- [Material to process]:
## BEGIN
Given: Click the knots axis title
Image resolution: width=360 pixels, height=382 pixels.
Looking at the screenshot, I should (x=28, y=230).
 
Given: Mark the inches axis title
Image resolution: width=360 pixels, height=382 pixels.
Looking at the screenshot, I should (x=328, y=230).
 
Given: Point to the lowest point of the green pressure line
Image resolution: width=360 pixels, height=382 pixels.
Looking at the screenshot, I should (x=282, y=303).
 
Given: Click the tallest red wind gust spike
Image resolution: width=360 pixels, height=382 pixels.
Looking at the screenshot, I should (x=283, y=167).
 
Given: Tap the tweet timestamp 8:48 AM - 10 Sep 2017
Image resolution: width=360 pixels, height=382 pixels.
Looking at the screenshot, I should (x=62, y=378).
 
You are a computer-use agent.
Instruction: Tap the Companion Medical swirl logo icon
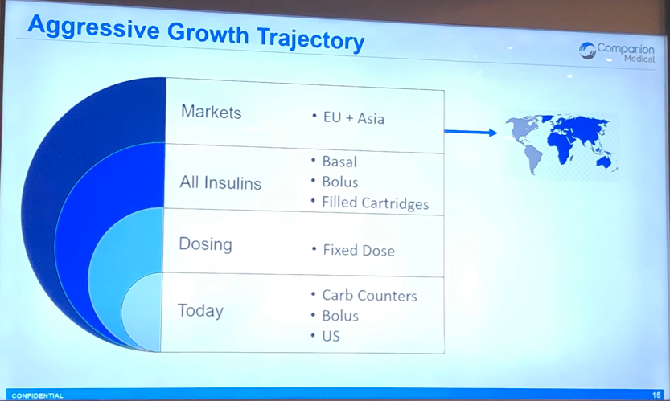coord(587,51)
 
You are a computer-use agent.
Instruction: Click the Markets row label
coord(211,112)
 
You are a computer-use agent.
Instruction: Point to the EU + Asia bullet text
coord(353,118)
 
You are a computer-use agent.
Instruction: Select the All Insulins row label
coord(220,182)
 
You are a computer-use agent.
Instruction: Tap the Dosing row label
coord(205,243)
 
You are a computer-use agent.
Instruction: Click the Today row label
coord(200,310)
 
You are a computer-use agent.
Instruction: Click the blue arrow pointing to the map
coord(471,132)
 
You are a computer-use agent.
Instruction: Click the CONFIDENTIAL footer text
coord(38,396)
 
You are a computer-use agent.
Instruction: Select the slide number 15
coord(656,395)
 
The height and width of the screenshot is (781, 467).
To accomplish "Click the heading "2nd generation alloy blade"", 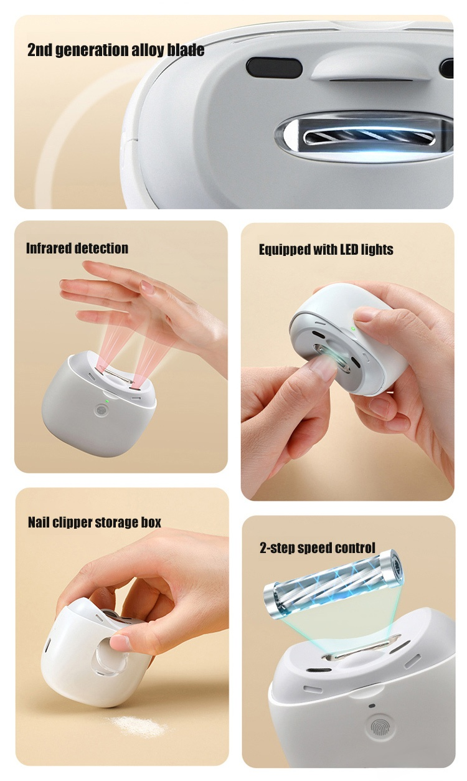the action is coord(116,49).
## END
## BEGIN
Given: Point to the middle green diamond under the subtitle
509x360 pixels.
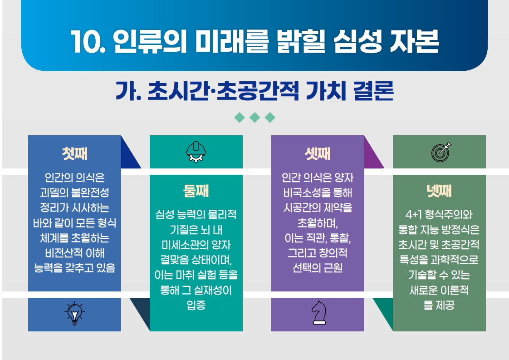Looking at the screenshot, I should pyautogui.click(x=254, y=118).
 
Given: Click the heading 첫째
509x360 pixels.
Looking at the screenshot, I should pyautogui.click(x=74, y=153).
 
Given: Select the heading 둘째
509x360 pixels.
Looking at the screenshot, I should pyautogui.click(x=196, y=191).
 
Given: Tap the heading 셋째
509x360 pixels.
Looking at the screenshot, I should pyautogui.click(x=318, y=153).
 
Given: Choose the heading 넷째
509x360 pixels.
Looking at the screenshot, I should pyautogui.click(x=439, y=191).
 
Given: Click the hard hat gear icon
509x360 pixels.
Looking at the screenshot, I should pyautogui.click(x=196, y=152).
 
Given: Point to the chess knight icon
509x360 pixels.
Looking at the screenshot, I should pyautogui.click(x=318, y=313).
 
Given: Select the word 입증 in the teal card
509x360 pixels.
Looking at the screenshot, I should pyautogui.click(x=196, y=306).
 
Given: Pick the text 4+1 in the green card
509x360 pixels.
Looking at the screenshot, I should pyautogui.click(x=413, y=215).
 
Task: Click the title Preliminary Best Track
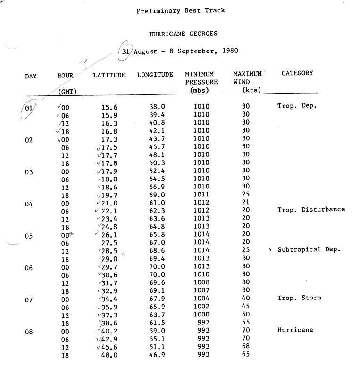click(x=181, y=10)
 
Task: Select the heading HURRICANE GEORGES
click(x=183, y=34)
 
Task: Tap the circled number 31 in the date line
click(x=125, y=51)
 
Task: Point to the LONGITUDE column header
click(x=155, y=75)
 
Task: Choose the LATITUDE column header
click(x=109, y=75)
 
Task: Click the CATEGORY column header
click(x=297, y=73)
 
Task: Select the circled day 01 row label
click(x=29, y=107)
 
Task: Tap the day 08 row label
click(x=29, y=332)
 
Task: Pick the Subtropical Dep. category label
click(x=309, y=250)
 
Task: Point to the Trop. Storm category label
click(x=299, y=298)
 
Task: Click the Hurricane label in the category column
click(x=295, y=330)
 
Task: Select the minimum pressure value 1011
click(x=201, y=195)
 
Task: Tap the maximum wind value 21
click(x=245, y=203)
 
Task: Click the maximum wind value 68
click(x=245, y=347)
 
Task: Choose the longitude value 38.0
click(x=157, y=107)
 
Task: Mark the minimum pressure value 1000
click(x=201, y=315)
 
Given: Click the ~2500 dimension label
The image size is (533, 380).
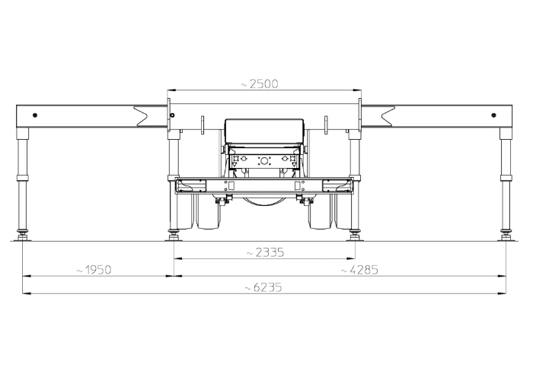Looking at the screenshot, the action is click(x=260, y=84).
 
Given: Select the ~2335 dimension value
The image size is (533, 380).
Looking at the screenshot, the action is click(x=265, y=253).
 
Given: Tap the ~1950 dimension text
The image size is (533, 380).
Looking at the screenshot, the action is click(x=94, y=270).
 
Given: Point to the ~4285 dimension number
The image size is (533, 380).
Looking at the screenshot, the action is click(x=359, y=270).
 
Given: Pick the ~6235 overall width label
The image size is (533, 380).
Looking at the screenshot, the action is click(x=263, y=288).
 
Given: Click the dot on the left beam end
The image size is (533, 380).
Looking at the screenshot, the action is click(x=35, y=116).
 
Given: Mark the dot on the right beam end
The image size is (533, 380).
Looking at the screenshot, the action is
## END
## BEGIN
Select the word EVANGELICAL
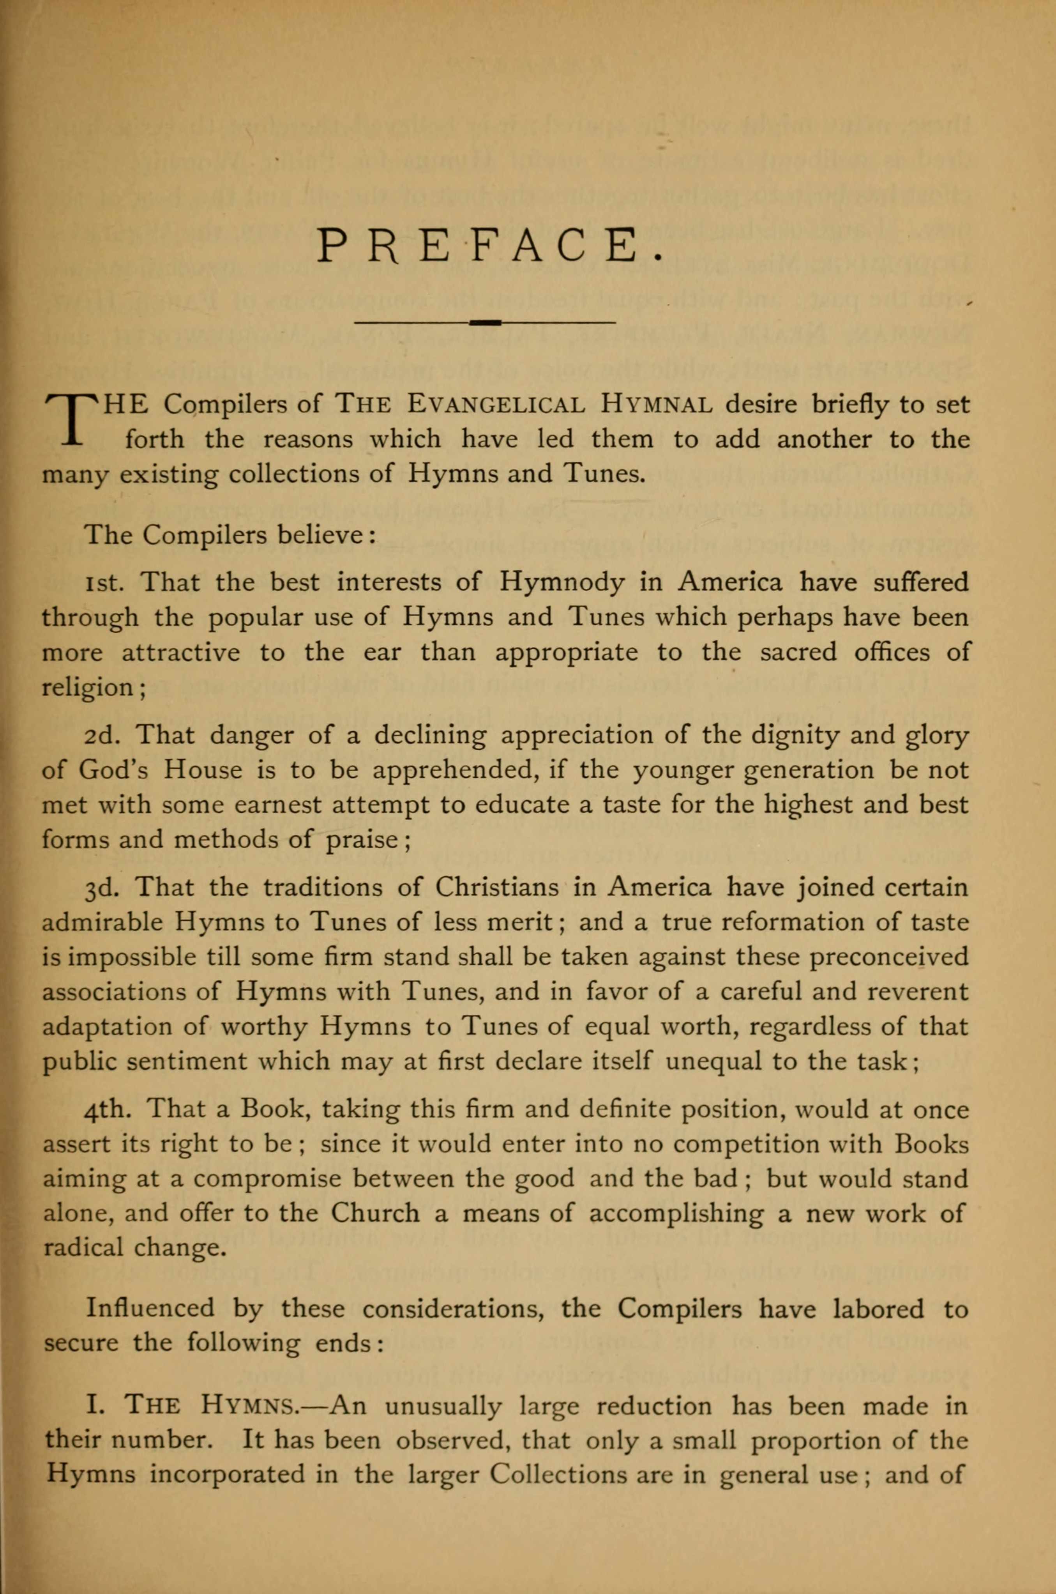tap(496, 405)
## END
- [Required task]: Reproduce the listing lines unchanged, from the line containing "Task: Point to the LONGITUDE column header" through the line containing "click(x=201, y=315)", inclusive.

- [Solution]:
Task: Point to the LONGITUDE column header
click(x=155, y=75)
 
Task: Choose the LATITUDE column header
click(x=109, y=75)
 
Task: Click the CATEGORY column header
click(x=297, y=73)
 
Task: Select the circled day 01 row label
click(x=29, y=107)
 
Task: Tap the day 08 row label
click(x=29, y=332)
 
Task: Pick the Subtropical Dep. category label
click(x=309, y=250)
 
Task: Point to the Trop. Storm category label
click(x=299, y=298)
 
Task: Click the Hurricane label in the category column
click(x=295, y=330)
 
Task: Select the minimum pressure value 1011
click(x=201, y=195)
 
Task: Tap the maximum wind value 21
click(x=245, y=203)
 
Task: Click the maximum wind value 68
click(x=245, y=347)
 
Task: Choose the longitude value 38.0
click(x=157, y=107)
 
Task: Mark the minimum pressure value 1000
click(x=201, y=315)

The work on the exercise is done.